_Exercise instructions:_
Reproduce the whole listing, keeping each word unchanged.

Start of Data listing

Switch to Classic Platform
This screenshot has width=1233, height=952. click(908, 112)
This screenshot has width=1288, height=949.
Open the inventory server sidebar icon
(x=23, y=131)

End of Data listing

_Finished task:_
Switch to Classic Platform
This screenshot has width=1233, height=952. click(908, 112)
This screenshot has width=1288, height=949.
Open the inventory server sidebar icon
(x=23, y=131)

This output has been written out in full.